> **Text shown**
* * * *

Unsold clothes

The Dilemma around Unsold Clothes

While many people assume that excess clothing gets sold in sales, for many fashion brands this
option alone isn’t sufficient to address excess inventory. As Chiara Spagnoli Gabardi writes for
Eluxe Magazine, no matter how popular a clothing trend may be, there is always going to be
unsold merchandise at the end of every season.

Approaches to dealing with this excess can vary among retailers, with some more
environmentally and socially conscious than others. While many brands sell their stock to
discount stores like TK Maxx or The Outnet, other approaches include periodic online sales or
donations to foundations like Oxfam or the Salvation Army. Some companies will proactively
encourage customers to recycle their clothing at their stores in exchange for discounts, while
others might take old stock and “upcycle it” to sell as a new item. Textile waste can be sold to
companies that pick up damaged clothes and sell them onto developing countries.

* * * *

> **The tasks**
a. Translate this sentence from the passage on unsold clothes into Spanish: "Approaches to dealing with this excess can vary among retailers, with some more environmentally and socially conscious than others."
b. Reproduce everything in the passage on unsold clothes from "While many people" down to "of every season.".
The entries play no part in this work.

> **Dataset records**
* * * *

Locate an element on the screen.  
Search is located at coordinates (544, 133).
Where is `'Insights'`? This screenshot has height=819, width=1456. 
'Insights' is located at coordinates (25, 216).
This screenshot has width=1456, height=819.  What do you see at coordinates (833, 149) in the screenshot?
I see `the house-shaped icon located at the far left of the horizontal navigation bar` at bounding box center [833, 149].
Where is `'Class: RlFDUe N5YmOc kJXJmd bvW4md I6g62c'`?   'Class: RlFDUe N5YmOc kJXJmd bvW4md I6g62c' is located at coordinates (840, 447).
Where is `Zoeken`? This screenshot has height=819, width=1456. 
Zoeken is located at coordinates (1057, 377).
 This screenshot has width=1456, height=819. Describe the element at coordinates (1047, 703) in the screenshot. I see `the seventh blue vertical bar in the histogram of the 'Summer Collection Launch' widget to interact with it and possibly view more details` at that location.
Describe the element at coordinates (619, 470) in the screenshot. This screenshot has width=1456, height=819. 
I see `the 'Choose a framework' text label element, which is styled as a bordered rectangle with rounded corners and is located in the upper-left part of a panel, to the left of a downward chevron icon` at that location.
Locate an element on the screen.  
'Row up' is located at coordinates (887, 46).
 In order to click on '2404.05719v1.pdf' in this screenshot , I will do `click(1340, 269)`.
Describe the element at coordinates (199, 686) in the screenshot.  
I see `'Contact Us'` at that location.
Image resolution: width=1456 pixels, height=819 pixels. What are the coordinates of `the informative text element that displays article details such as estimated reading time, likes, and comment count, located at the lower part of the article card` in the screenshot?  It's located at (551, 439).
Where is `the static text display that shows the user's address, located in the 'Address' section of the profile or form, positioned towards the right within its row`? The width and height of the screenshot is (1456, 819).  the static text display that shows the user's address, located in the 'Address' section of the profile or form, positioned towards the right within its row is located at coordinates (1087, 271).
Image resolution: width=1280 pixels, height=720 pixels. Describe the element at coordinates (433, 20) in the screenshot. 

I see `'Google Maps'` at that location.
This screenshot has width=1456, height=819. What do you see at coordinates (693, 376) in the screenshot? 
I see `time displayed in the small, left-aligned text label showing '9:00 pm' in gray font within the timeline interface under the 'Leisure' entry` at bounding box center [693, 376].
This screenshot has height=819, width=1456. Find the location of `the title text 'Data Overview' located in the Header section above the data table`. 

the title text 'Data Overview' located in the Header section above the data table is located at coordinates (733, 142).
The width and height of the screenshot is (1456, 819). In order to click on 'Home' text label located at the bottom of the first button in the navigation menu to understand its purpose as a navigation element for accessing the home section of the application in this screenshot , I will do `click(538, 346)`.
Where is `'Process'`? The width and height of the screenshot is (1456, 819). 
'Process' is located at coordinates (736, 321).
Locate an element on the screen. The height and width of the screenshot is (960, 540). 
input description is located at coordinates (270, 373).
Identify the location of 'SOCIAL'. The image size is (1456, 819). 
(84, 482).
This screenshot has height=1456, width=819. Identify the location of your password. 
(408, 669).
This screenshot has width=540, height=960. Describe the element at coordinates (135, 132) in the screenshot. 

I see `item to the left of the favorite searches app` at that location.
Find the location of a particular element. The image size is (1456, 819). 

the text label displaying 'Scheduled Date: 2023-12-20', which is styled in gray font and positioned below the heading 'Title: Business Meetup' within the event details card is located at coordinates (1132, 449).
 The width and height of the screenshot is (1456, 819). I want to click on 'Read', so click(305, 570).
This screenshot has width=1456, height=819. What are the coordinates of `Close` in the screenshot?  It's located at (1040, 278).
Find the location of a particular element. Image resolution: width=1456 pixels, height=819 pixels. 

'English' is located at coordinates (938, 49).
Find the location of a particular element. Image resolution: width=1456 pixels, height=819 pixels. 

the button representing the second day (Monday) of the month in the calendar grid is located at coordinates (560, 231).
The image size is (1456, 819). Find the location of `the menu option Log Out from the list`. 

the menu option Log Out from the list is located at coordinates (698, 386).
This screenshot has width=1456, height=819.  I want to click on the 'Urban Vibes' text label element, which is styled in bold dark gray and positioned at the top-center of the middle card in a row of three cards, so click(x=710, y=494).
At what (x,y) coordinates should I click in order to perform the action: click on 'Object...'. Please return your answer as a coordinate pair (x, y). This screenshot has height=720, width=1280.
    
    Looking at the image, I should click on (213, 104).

* * * *

> **Answers to the problems**
a. Los enfoques para gestionar este excedente pueden variar entre los minoristas, y algunos son más conscientes desde el punto de vista ambiental y social que otros.

b.
While many people assume that excess clothing gets sold in sales, for many fashion brands this
option alone isn’t sufficient to address excess inventory. As Chiara Spagnoli Gabardi writes for
Eluxe Magazine, no matter how popular a clothing trend may be, there is always going to be
unsold merchandise at the end of every season.